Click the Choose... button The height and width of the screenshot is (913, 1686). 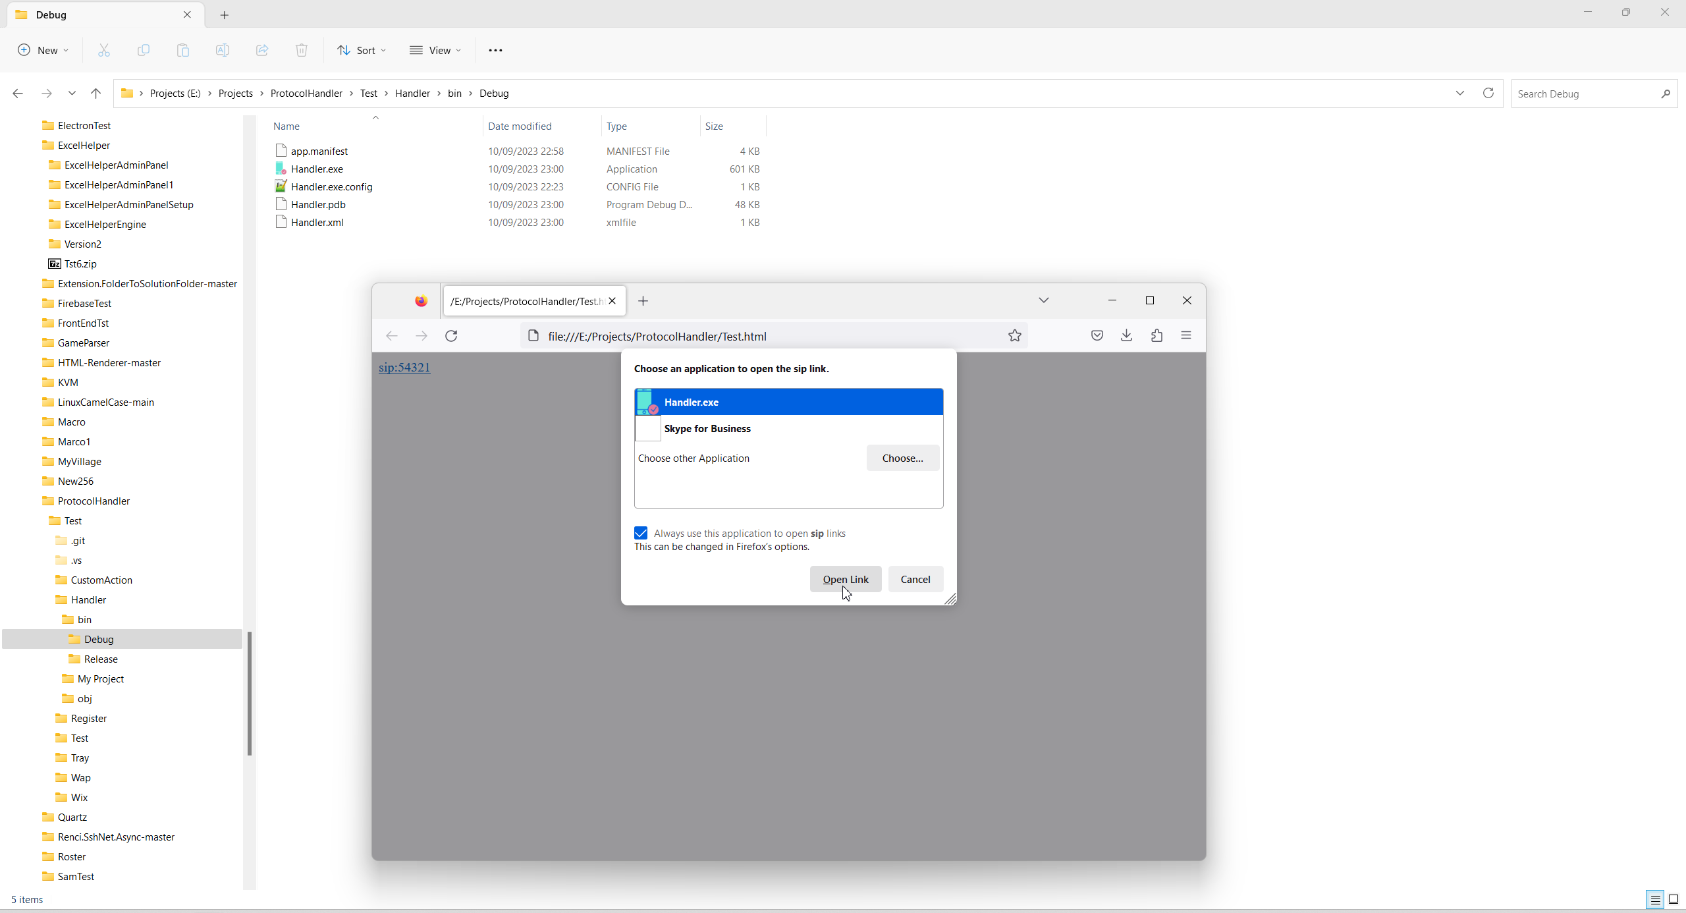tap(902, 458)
---
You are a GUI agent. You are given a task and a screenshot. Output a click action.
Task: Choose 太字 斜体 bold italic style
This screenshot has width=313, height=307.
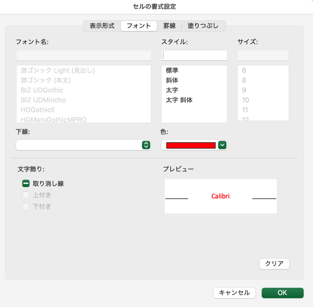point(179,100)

• **BRIEF**: Arrange the listing, from the line with "You are a GUI" up to and including the line with "point(179,100)", as a Markdown table with the columns Row and Line. Skip blank lines and leave the pictures out.

• **RESULT OF THIS EXERCISE**:
| Row | Line |
|---|---|
| 1 | You are a GUI agent. You are given a task and a screenshot. Output a click action. |
| 2 | Task: Choose 太字 斜体 bold italic style |
| 3 | This screenshot has width=313, height=307. |
| 4 | point(179,100) |